== What you need to do ==
The output must be the data, printed exactly as written.
[Given entries — start]
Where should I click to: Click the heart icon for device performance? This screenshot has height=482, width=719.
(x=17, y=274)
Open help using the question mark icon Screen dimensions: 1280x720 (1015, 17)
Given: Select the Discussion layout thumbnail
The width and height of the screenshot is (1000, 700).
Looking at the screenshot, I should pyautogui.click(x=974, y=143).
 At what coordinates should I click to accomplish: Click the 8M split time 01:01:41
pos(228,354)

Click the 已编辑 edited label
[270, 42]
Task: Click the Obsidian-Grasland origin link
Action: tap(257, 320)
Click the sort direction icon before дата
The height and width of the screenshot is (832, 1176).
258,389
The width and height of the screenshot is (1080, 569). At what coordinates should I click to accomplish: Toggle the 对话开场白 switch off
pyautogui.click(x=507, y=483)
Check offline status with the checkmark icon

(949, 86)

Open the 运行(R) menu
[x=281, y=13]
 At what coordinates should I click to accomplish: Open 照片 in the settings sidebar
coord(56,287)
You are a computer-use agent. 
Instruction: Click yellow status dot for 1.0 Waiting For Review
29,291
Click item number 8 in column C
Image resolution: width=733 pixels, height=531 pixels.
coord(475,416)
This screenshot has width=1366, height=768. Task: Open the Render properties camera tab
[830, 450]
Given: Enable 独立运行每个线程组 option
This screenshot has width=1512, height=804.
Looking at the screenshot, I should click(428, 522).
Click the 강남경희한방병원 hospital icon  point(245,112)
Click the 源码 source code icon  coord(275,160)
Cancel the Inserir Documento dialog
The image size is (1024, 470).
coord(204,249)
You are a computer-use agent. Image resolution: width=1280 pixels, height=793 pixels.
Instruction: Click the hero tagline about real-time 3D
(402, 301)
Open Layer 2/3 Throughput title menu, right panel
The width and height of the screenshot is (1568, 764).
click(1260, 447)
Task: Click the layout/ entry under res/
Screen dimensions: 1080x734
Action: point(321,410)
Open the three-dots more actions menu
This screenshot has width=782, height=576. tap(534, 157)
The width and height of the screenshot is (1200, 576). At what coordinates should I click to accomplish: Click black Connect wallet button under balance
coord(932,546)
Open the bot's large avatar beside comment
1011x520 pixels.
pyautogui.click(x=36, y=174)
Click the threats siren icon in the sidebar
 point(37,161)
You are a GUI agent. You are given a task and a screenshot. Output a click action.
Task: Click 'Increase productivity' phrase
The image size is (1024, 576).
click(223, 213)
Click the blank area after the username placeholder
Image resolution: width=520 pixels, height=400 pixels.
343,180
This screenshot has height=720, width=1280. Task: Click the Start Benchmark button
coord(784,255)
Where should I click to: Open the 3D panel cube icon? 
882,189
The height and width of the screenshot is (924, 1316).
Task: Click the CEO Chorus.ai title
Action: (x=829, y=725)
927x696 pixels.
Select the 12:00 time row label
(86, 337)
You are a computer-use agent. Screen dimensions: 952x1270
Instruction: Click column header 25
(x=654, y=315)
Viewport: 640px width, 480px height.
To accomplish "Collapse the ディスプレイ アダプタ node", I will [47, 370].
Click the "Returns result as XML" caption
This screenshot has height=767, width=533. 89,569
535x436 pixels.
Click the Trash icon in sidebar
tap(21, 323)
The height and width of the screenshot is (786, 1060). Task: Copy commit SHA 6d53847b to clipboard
[Given entries — finish]
== Reply to the exercise ==
Where should I click to: Click the heart icon for device performance? This screenshot has height=482, width=719.
(x=17, y=274)
Open help using the question mark icon Screen dimensions: 1280x720 (1015, 17)
Given: Select the Discussion layout thumbnail
The width and height of the screenshot is (1000, 700).
Looking at the screenshot, I should pyautogui.click(x=974, y=143).
 At what coordinates should I click to accomplish: Click the 8M split time 01:01:41
pos(228,354)

Click the 已编辑 edited label
[270, 42]
Task: Click the Obsidian-Grasland origin link
Action: tap(257, 320)
Click the sort direction icon before дата
The height and width of the screenshot is (832, 1176).
258,389
The width and height of the screenshot is (1080, 569). At what coordinates should I click to accomplish: Toggle the 对话开场白 switch off
pyautogui.click(x=507, y=483)
Check offline status with the checkmark icon

(949, 86)

Open the 运行(R) menu
[x=281, y=13]
 At what coordinates should I click to accomplish: Open 照片 in the settings sidebar
coord(56,287)
You are a computer-use agent. 
Instruction: Click yellow status dot for 1.0 Waiting For Review
29,291
Click item number 8 in column C
Image resolution: width=733 pixels, height=531 pixels.
coord(475,416)
This screenshot has width=1366, height=768. Task: Open the Render properties camera tab
[830, 450]
Given: Enable 独立运行每个线程组 option
This screenshot has width=1512, height=804.
Looking at the screenshot, I should click(428, 522).
Click the 강남경희한방병원 hospital icon  point(245,112)
Click the 源码 source code icon  coord(275,160)
Cancel the Inserir Documento dialog
The image size is (1024, 470).
coord(204,249)
You are a computer-use agent. Image resolution: width=1280 pixels, height=793 pixels.
Instruction: Click the hero tagline about real-time 3D
(402, 301)
Open Layer 2/3 Throughput title menu, right panel
The width and height of the screenshot is (1568, 764).
click(1260, 447)
Task: Click the layout/ entry under res/
Screen dimensions: 1080x734
Action: point(321,410)
Open the three-dots more actions menu
This screenshot has width=782, height=576. tap(534, 157)
The width and height of the screenshot is (1200, 576). At what coordinates should I click to accomplish: Click black Connect wallet button under balance
coord(932,546)
Open the bot's large avatar beside comment
1011x520 pixels.
pyautogui.click(x=36, y=174)
Click the threats siren icon in the sidebar
 point(37,161)
You are a GUI agent. You are given a task and a screenshot. Output a click action.
Task: Click 'Increase productivity' phrase
The image size is (1024, 576).
click(223, 213)
Click the blank area after the username placeholder
Image resolution: width=520 pixels, height=400 pixels.
343,180
This screenshot has height=720, width=1280. Task: Click the Start Benchmark button
coord(784,255)
Where should I click to: Open the 3D panel cube icon? 
882,189
The height and width of the screenshot is (924, 1316).
Task: Click the CEO Chorus.ai title
Action: (x=829, y=725)
927x696 pixels.
Select the 12:00 time row label
(86, 337)
You are a computer-use agent. Screen dimensions: 952x1270
Instruction: Click column header 25
(x=654, y=315)
Viewport: 640px width, 480px height.
To accomplish "Collapse the ディスプレイ アダプタ node", I will [47, 370].
Click the "Returns result as XML" caption
This screenshot has height=767, width=533. 89,569
535x436 pixels.
Click the Trash icon in sidebar
tap(21, 323)
The height and width of the screenshot is (786, 1060). Task: Copy commit SHA 6d53847b to clipboard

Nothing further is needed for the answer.